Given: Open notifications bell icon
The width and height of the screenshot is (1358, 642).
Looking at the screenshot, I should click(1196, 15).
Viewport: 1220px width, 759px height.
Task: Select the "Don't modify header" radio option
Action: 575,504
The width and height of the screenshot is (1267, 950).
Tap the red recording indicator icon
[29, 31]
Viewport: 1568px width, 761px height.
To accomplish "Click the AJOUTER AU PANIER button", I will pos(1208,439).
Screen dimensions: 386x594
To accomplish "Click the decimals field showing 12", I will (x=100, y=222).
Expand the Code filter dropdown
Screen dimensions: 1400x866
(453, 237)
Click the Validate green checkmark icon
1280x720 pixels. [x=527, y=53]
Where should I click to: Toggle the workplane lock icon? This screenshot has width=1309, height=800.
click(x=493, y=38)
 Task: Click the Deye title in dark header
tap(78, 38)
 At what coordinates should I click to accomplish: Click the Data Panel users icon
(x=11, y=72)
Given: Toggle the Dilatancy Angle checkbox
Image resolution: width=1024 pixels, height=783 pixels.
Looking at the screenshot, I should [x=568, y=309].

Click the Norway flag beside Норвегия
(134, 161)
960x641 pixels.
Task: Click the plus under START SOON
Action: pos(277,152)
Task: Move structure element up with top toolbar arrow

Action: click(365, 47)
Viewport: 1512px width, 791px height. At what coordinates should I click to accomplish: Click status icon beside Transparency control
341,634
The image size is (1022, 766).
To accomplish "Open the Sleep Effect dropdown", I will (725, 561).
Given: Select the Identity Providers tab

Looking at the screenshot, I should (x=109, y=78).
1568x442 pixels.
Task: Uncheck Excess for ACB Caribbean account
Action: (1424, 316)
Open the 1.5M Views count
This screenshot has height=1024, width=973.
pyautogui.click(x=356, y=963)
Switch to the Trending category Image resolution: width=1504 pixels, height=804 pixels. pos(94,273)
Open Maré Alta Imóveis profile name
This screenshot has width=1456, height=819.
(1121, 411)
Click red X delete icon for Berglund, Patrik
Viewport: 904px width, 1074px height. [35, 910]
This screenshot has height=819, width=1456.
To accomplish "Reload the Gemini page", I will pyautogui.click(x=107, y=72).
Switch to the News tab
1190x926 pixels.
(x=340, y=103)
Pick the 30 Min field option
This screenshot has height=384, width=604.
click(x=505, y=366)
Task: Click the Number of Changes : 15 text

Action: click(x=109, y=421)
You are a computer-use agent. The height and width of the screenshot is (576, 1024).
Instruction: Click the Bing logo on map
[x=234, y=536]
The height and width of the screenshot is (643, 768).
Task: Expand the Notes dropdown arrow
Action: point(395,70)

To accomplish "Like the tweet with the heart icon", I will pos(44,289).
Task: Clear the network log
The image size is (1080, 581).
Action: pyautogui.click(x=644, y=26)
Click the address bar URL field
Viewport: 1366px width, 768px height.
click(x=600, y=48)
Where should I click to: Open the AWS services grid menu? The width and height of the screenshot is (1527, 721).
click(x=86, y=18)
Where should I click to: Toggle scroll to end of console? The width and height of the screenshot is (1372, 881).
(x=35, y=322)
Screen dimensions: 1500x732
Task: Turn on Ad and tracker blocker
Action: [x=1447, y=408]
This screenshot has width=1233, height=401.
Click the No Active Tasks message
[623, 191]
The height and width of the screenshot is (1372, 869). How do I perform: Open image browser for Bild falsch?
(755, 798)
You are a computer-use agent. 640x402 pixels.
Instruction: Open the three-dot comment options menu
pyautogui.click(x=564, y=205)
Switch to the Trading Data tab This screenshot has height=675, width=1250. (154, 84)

------------------------------------

• **Work required**:
From the listing, copy every line where the string "agent" appears.

• **Answer area**:
You are a computer-use agent. The height and width of the screenshot is (576, 1024).
You are a computer-use agent. 640x402 pixels.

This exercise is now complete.